Stored data:
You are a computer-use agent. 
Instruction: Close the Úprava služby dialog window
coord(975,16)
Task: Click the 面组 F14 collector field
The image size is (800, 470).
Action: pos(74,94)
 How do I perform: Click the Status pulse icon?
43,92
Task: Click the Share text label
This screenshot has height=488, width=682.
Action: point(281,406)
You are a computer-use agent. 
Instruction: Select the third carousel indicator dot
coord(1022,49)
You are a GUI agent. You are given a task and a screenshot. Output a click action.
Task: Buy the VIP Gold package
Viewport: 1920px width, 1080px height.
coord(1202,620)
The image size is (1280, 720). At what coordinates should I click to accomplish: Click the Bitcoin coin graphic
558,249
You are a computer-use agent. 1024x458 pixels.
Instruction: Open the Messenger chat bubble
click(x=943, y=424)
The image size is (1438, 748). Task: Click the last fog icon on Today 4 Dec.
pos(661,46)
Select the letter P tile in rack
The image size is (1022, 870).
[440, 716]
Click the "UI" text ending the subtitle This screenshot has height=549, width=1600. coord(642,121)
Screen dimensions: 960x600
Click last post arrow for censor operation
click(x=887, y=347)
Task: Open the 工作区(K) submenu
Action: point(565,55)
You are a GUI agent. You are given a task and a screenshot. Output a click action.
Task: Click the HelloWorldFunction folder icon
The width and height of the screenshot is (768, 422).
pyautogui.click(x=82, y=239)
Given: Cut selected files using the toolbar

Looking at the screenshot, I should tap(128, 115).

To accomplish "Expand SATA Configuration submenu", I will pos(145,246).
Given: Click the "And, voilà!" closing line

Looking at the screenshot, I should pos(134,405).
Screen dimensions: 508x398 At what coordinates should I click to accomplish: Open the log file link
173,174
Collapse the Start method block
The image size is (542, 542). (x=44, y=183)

YOUR GOAL: Work through the entries, filtering for the string "text", and copy each line that holds it.

THE ANSWER:
Task: Click the Share text label
Click the "UI" text ending the subtitle This screenshot has height=549, width=1600. coord(642,121)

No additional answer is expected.